Focusing on government spending cuts and picking apart the governor’s plan “misses out on the bigger picture,” he said.
“We should’ve looked to oil taxes and we should’ve looked to the industry that’s making a huge profit in the state before we looked to individual Alaskans,” Kawasaki said.
The House Independent Democratic Coalition has in years past proposed raising the 4 percent minimum production tax floor on the state’s largest oil producers to 10 percent, a change that would bring in more than $600 million per year at today’s prices, according to Kawasaki.
Oil and gas production taxes are expected to generate just $172 million in fiscal 2016, according to the latest Revenue Department forecast.
The cost to extract and export a North Slope barrel of oil is just more than $36, according to the Department of Revenue, meaning Slope producers are basically breaking even at current market prices in the $35-$40 per barrel range.
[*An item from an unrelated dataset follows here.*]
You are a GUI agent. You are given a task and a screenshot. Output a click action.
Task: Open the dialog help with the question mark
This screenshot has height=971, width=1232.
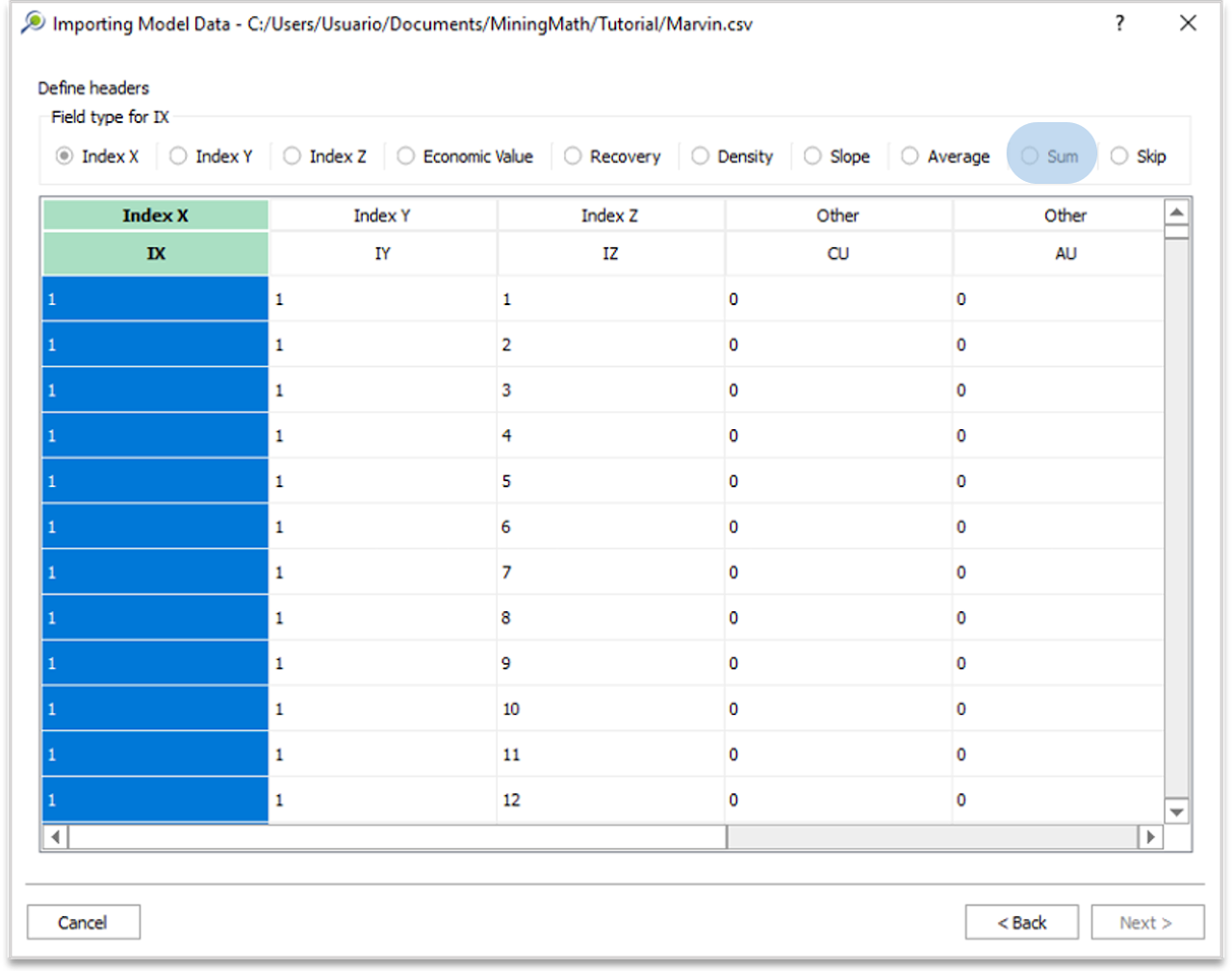click(1119, 23)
The average Alaska North Slope price for fiscal 2016 so far is $49 per barrel.
Walker proposed raising the minimum production tax to a 5 percent floor and preventing companies from deducting operating losses to take their tax liability below the tax floor.
He has said he will not accept a wholesale oil production tax change, which minority Democrats continue to push for.
Walker’s 2017 capital budget looks a lot like this year’s: bare.
It would spend $195 million in unrestricted state money to match $957 million of federal funds and make small contributions to some traditional state assistance programs.
Members of the administration have said the hope is to build a $500 million general obligation, or GO, bond package in conjunction with the Legislature to fund maintenance and unfinished projects the state would otherwise have to pay cash for.
The GO bond package would need to be approved by voters in the November general election and would fund projects over two years, until the next general election.
Revenue Commissioner Randy Hoffbeck said bonding for capital projects that don’t need to be addressed immediately makes fiscal sense because the state can earn more interest keeping its money in the bank than it will pay out for the bonds over the long run.
The Alaska Energy Authority’s popular Renewable Energy Fund gets $5 million small projects across the state, down from $11.5 million this year.
The Alaska Housing Finance Corp.’s home Weatherization Program, another popular one, would get $1.5 million in federal funds and no state assistance. This year, the Weatherization Program received $5.6 million from the state general fund in addition to the federal appropriation.
Kawasaki said the proposed cuts to the energy assistance programs “don’t make a lot of sense” given Alaska’s climate and rural energy situations.
The governor’s capital request also includes funding for badly needed school upgrades, he said.
Tops among school fixes is replacing the K-12 Kachemak Selo School near Homer, a $10.8 million unrestricted general fund line item.
Fully-funding the Kivalina School replacement obligation will cost another $7.2 million in the capital budget. It was a late $43 million addition in this year’s budget.
Finally, repairing the Bethel Regional High School’s kitchen, badly damaged by fire earlier this fall, added $7.2 million to the capital budget.